The contract was to clean up and make safe 10 ageing Magnox nuclear power stations and two research facilities at enormous cost to the taxpayer. It is part of a long term decommissioning programme which will eventually cost the taxpayer a staggering £132 billion and not be finally completed until 2140 long after anybody reading this ( and me) will have died.

At the time Sir Amyas Morse, then comptroller and auditor general , said “The NDA’s fundamental failures in the Magnox contract procurement raise serious questions about its understanding of procurement regulations; its ability to manage large, complex procurements; and why the errors detected by the High Court judgement were not identified earlier.”

Not a pretty picture

Now two years on the National Audit Office and MPs on the Public Accounts Committee have looked at what has happened. And the saga is continuing with not altogether a pretty picture. And the final report was held up by legal action from the NDA’s former senior management team.

The result of the first court case meant that the NDA shortened the contract and it finished last year.

The cost of doing this was to ratchet up another £20 million bill for the taxpayer to avoid yet more litigation this time from the contractor. This took the extra cost to the taxpayer to £140m.

Then the cost of the whole project of decommissioning the power stations has gone up yet again. From an estimated £6.2 billion to anything from £6.9 billion to £8.7 billion.

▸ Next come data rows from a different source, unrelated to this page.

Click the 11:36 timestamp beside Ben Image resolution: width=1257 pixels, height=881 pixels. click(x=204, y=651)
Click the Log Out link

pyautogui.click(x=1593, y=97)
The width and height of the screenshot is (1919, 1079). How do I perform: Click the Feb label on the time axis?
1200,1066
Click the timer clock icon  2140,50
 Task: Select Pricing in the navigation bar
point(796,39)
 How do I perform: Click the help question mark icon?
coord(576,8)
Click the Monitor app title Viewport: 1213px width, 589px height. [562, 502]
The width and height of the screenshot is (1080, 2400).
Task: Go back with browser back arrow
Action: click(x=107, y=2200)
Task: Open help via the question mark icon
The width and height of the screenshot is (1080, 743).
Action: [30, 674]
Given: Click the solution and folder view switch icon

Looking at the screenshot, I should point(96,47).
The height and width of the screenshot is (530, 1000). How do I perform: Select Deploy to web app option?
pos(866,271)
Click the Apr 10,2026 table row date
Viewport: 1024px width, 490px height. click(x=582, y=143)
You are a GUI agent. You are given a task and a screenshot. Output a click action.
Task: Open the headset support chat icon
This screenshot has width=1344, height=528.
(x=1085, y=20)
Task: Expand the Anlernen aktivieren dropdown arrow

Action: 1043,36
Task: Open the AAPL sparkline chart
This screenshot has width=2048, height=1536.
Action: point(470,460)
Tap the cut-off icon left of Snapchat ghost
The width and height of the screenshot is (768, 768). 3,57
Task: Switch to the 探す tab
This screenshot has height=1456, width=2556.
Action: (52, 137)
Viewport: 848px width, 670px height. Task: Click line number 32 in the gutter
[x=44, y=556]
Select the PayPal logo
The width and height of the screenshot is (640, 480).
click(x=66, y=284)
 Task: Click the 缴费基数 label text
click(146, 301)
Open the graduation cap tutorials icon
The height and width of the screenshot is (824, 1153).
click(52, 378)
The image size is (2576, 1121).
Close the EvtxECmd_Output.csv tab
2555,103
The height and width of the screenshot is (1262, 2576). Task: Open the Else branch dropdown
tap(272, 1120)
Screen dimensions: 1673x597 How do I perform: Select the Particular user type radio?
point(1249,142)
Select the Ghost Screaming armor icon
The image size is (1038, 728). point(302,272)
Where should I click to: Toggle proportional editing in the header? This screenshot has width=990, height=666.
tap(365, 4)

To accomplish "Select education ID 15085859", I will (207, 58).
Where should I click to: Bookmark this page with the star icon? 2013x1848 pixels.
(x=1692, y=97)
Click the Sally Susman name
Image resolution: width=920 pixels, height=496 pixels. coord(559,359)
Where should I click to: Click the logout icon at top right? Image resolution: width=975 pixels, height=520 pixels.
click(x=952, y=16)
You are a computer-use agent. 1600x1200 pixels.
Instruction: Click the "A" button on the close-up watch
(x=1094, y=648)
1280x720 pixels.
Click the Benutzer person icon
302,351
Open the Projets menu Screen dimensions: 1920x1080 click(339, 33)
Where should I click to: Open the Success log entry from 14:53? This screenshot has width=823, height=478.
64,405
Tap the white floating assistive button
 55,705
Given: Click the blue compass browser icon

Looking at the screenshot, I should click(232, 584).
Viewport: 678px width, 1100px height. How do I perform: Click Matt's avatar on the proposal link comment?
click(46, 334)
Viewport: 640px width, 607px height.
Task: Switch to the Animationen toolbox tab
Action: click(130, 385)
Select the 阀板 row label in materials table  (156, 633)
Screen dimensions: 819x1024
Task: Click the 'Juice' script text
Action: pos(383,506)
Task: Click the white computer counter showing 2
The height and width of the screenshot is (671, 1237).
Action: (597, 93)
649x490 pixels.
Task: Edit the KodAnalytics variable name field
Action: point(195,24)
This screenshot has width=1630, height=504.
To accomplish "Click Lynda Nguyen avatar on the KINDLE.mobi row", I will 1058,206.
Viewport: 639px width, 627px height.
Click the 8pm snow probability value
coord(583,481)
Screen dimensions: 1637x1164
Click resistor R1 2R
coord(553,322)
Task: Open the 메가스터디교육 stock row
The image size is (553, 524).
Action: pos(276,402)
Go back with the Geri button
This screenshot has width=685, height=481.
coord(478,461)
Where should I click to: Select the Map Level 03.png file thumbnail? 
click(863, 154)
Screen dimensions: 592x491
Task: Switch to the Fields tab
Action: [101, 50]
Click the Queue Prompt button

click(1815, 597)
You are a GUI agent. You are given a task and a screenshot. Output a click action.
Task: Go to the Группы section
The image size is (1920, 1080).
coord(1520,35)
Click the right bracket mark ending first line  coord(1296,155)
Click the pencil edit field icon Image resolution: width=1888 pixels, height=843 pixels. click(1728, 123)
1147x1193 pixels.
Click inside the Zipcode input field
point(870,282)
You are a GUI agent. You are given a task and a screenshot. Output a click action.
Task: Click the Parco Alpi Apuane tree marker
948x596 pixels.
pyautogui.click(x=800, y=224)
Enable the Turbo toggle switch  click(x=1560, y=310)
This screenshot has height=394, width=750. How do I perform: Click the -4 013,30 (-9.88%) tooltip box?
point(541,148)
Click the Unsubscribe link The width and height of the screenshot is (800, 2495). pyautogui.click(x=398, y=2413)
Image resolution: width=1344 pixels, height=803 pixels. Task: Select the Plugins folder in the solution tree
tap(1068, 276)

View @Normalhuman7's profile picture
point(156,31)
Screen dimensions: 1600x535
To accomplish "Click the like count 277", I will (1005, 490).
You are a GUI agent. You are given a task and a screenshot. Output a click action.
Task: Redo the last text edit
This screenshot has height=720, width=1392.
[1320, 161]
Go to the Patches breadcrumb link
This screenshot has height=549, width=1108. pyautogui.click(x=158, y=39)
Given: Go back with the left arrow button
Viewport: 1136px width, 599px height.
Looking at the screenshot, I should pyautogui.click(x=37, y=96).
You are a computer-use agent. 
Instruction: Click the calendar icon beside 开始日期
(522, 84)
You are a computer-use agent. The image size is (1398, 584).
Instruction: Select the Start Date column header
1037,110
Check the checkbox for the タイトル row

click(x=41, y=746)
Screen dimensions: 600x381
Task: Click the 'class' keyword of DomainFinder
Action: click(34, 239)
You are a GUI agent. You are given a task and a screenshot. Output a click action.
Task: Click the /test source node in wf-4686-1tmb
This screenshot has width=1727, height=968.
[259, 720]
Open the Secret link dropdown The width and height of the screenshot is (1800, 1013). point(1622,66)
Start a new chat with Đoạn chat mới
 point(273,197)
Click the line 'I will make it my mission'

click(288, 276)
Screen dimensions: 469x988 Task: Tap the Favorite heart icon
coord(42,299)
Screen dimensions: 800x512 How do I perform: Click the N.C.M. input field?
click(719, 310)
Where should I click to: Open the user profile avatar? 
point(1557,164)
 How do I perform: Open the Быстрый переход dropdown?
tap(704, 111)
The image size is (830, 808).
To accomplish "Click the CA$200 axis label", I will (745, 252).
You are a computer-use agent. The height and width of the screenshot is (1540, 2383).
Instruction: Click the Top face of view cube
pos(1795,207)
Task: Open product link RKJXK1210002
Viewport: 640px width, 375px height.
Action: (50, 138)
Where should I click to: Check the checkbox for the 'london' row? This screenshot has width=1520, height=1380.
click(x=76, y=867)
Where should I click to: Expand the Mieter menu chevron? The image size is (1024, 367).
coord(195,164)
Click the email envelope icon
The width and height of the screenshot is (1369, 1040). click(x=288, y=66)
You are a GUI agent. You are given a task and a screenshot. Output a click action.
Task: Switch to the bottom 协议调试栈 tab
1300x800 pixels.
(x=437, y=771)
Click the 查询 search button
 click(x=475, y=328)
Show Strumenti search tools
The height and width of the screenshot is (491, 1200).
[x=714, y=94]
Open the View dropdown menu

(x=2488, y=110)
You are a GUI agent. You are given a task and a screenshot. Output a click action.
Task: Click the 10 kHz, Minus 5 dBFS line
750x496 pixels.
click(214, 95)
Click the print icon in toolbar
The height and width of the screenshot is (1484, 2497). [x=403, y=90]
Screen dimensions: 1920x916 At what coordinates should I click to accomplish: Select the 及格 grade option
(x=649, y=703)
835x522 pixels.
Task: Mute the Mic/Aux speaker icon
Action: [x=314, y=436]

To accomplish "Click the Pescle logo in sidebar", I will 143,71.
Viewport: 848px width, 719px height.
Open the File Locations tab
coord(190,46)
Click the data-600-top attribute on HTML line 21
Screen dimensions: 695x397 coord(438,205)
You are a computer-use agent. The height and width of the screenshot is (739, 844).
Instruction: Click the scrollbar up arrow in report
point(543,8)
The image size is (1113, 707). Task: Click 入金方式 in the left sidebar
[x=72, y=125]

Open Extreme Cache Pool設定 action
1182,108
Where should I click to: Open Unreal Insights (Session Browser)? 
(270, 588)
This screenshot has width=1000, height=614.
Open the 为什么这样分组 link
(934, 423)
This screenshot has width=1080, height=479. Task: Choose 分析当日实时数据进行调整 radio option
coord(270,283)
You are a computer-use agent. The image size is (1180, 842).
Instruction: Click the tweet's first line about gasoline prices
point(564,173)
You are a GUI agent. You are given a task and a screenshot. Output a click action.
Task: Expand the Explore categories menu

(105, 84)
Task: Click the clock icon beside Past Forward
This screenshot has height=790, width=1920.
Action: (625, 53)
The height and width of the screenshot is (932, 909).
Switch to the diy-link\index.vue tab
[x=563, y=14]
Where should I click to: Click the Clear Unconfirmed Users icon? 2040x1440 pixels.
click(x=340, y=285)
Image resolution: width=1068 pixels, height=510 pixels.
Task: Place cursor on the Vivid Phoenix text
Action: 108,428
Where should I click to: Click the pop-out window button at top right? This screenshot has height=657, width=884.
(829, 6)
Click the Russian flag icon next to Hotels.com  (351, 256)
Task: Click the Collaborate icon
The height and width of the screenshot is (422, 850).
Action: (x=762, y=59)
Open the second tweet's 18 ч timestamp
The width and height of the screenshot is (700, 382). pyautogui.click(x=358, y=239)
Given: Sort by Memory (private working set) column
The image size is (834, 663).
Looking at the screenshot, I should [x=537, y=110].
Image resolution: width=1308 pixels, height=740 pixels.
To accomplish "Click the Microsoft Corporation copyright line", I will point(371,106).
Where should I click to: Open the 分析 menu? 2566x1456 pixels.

The reason is that the Nuclear Decommissioning Authority don’t know the real state of all the sites. And it is obvious that there is a huge amount asbestos on the sites are a major problems.

And they haven’t been very good at making sure the contractor did a good good job. One defective performance notice on Bradwell nuclear power station had to be issued three times before it was correct- and then it was too late as it came during the month the contract finished. In the end the contractor agreed a post contract payment cutting £2.98 million from its bill. Bradwell was the first to move to a ” care and maintenance ” contract in 2018.

Management has been strengthened since the fiasco with new people brought in. New state companies have been set up to deal with decommissioning. But we won’t know the complete story of the debacle until the final report from Steve Holliday, the former head of the national grid, reveals what happened and who is to blame.

He has issued a bland interim report but publication of the final report was hit by yet more legal action.

Inquiry chief insists he will investigate top management and ministers

Mr Holliday concludes in his interim report: “

“I will further investigate whether the actions of individuals within the NDA , and those of government officials and ministers, were consistent with the standards expected of them, including relevant codes of conduct.
“I will continue to investigate whether decision makers (individuals, including government officials and ministers or boards) had the necessary information to make those decisions and, if not, why not. This will cover decision making at all stages of the matters covered by the terms of reference, including the procurement, the litigation and the matters leading to the termination for convenience.”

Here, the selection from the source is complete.